Insomma, colpa dei biomateriali venduti per compostabili e che compostabili invece non sono? No, risponde Tor Vergata, visto che le bioplastiche certificate “non presentano problemi gestionali negli impianti con elevato indice di riciclo”, degradandosi e contribuendo ad aumentare le quantità di compost in uscita. Il problema, semmai, è che in molti casi – anzi, nella maggior parte degli impianti stando ai numeri dello studio – la rimozione dei materiali non compostabili è tutt’altro che efficiente e viene praticata in maniera spinta a monte del ciclo di trattamento. Per questo tra gli scarti finiscono non solo elevate quote di forsu ma anche le bioplastiche. Che “vengono scartate assieme ad altre matrici biodegradabili (gusci e noccioli di frutta, gusci di uova e di molluschi, sfalci di potature) – si legge – e alle plastiche convenzionali, ragion per cui sono spesso ritrovate, non degradate, negli scarti”. In più, secondo l’indagine, in diversi casi vengono adottati tempi di trattamento troppo ridotti, che non consentono la piena maturazione del compost e di conseguenza la completa degradazione dei materiali compostabili. “La loro eliminazione dal processo di trattamento è quindi una mera conseguenza delle inefficienze di tali impianti“, chiarisce lo studio, e non deriva dalla natura fisico-chimica delle bioplastiche.
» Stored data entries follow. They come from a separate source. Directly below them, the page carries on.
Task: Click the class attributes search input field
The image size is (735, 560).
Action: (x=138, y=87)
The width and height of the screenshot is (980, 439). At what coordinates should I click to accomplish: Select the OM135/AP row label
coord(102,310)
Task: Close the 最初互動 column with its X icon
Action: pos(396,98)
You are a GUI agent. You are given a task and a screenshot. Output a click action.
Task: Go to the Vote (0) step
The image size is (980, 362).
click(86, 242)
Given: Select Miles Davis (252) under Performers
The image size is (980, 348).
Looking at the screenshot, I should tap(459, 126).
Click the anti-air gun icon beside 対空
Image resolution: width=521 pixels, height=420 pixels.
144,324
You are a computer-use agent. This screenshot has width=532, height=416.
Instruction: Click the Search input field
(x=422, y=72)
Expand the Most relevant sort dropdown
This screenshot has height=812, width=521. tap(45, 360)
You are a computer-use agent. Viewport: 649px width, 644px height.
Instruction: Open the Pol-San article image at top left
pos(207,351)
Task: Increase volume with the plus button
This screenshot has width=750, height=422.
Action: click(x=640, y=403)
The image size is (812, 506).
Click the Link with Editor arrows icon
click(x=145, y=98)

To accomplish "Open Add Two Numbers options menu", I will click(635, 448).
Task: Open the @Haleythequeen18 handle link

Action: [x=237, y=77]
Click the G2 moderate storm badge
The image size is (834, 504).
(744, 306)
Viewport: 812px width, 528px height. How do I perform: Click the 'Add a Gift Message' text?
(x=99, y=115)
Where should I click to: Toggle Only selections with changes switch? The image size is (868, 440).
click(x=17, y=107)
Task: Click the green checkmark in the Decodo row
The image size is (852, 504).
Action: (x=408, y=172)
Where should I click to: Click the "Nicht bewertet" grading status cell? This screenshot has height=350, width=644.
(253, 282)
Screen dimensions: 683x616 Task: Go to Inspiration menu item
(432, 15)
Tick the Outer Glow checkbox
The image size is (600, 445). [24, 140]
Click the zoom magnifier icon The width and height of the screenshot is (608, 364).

Insomma, più gli impianti sono inefficienti, più aumentano gli scarti e, di conseguenza, anche i costi. La soluzione migliore, scrive l’Università di Tor Vergata, resta quella di adottare configurazioni impiantistiche che prevedano la frantumazione a monte dei materiali in ingresso e la rimozione degli scarti solo a valle, al termine cioè del ciclo completo di riciclo organico. Insomma, per “massimizzare i quantitativi trattati, produrre un prodotto riciclato (compost) e minimizzare la produzione di scarti”, si legge, serve supportare l’adeguamento tecnologico degli impianti di riciclo organico. La domanda, a questo punto, è: con quali risorse? Di certo non con i margini garantiti dal mercato dei rifiuti organici, visto che lo scenario nazionale è caratterizzato da un lato, come notato dallo studio, da costi crescenti per lo smaltimento degli scarti e, dall’altro, da tariffe di conferimento sempre più basse per effetto del proliferare degli impianti e della competizione spinta soprattutto ad alcune altezze dello Stivale: secondo l’ultima rilevazione del GSE la media nazionale è compresa tra 60 e 90 euro la tonnellata, ma in Veneto e Lombardia, regioni che contano il maggior numero di strutture e alcuni dei più grandi impianti operativi a livello nazionale, i prezzi si collocano anche al di sotto dei 50 euro. Per gli impianti che non integrano le tariffe al cancello con i proventi della vendita di energia rinnovabile incentivata da biogas o biometano le prospettive di un investimento in efficienza, e forse anche quelle della mera sopravvivenza, sembrano destinate a farsi sempre più distanti.